Task prompt
Report every line of the data where the string "label" appears.

Dataset records
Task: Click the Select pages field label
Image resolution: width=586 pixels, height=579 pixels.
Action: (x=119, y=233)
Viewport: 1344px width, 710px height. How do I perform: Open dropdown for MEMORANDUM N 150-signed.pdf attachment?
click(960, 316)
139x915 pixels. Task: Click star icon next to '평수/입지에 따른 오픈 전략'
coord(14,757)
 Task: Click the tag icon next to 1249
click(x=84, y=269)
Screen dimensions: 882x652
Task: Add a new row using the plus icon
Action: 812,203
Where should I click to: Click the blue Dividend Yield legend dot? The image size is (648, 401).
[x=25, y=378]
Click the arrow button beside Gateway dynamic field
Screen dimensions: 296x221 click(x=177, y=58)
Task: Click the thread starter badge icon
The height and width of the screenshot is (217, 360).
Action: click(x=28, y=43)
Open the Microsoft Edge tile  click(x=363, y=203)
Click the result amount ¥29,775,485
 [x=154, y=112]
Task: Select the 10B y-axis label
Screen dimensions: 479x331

Response to the task
Task: Click the Select pages field label
Task: Select the 10B y-axis label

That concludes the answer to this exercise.